Background: Procalcitonin (PCT) measurement is useful for guiding antibiotic therapy and risk assessment in lower respiratory infections and/or sepsis. This study evaluated clinical and analytical performance of the Vitros® Immunodiagnostic Products B·R·A·H·M·S PCT assay (Vitros PCT).
Methods: Precision, limits of blank (LoB), detection (LoD), and quantitation (LoQ) were determined for Vitros PCT, along with method comparison and clinical concordance with the B·R·A·H·M·S PCT™-sensitive KRYPTOR™ assay (KRYPTOR PCT). All-cause 28-day mortality was evaluated according to the change in PCT values (ΔPCT) from day 0 through day 4 in samples from 598 intensive care unit patients with sepsis.
Results: Comparison of Vitros PCT and KRYPTOR PCT results yielded a Deming regression slope of 1.057, intercept of -0.010, and correlation coefficient (r) of 0.994. Precision analysis demonstrated within-laboratory coefficients of variation for Vitros PCT ranging from 3.1% to 6.4%. The LoD and observed LoQ were determined as 0.007 and 0.013 ng/mL, respectively.

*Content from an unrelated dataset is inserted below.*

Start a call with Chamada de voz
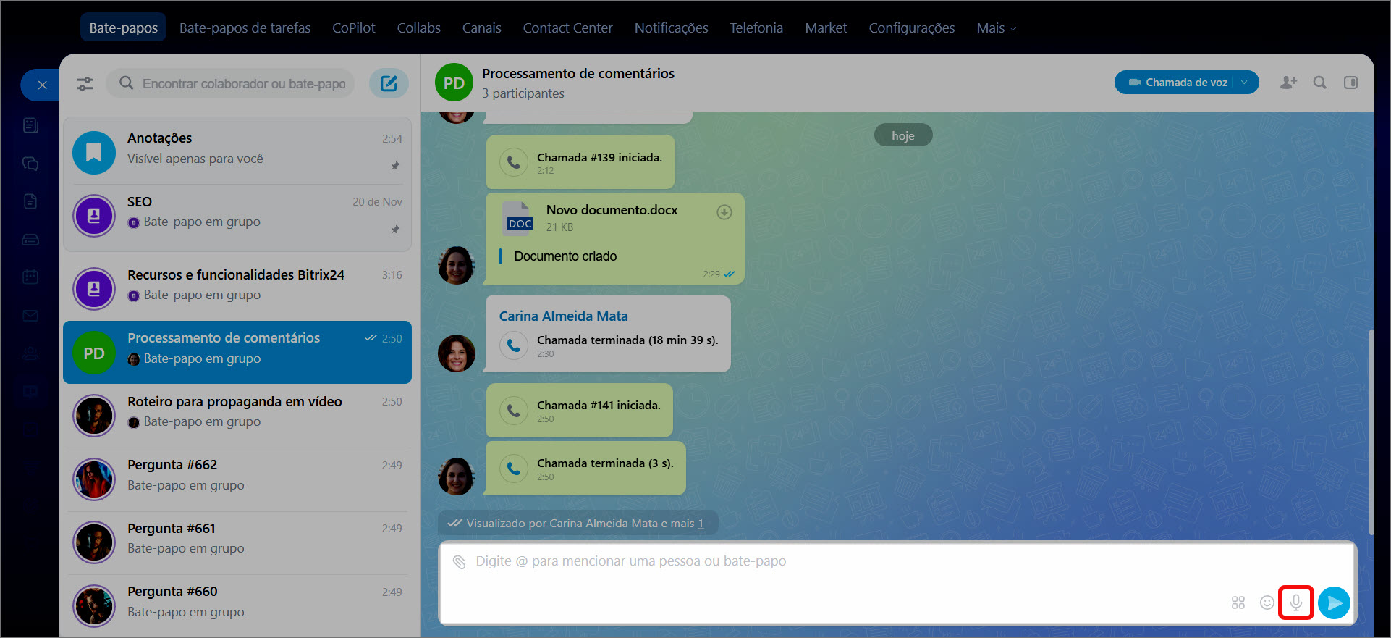Screen dimensions: 1391x638 1178,83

Overall agreement between assay methods was 98.5%, 98.0%, 97.4%, and 97.8%, at PCT clinical decision cutoffs of 0.100, 0.250, 0.500, and 2.00 ng/mL, respectively, with Cohen's Kappa coefficients (κ) > 0.91. ΔPCT values ≤80% vs >80% were associated with increased 28-day-all-cause mortality (P = 0.006).
Conclusions: Vitros PCT compares well with KRYPTOR PCT, showing excellent agreement at relevant clinical decision cutoffs that have been used for antibiotic decision-making and assessment of risk for sepsis progression. ΔPCT values determined with Vitros PCT were useful for evaluation of 28-day mortality risk in patients with severe sepsis.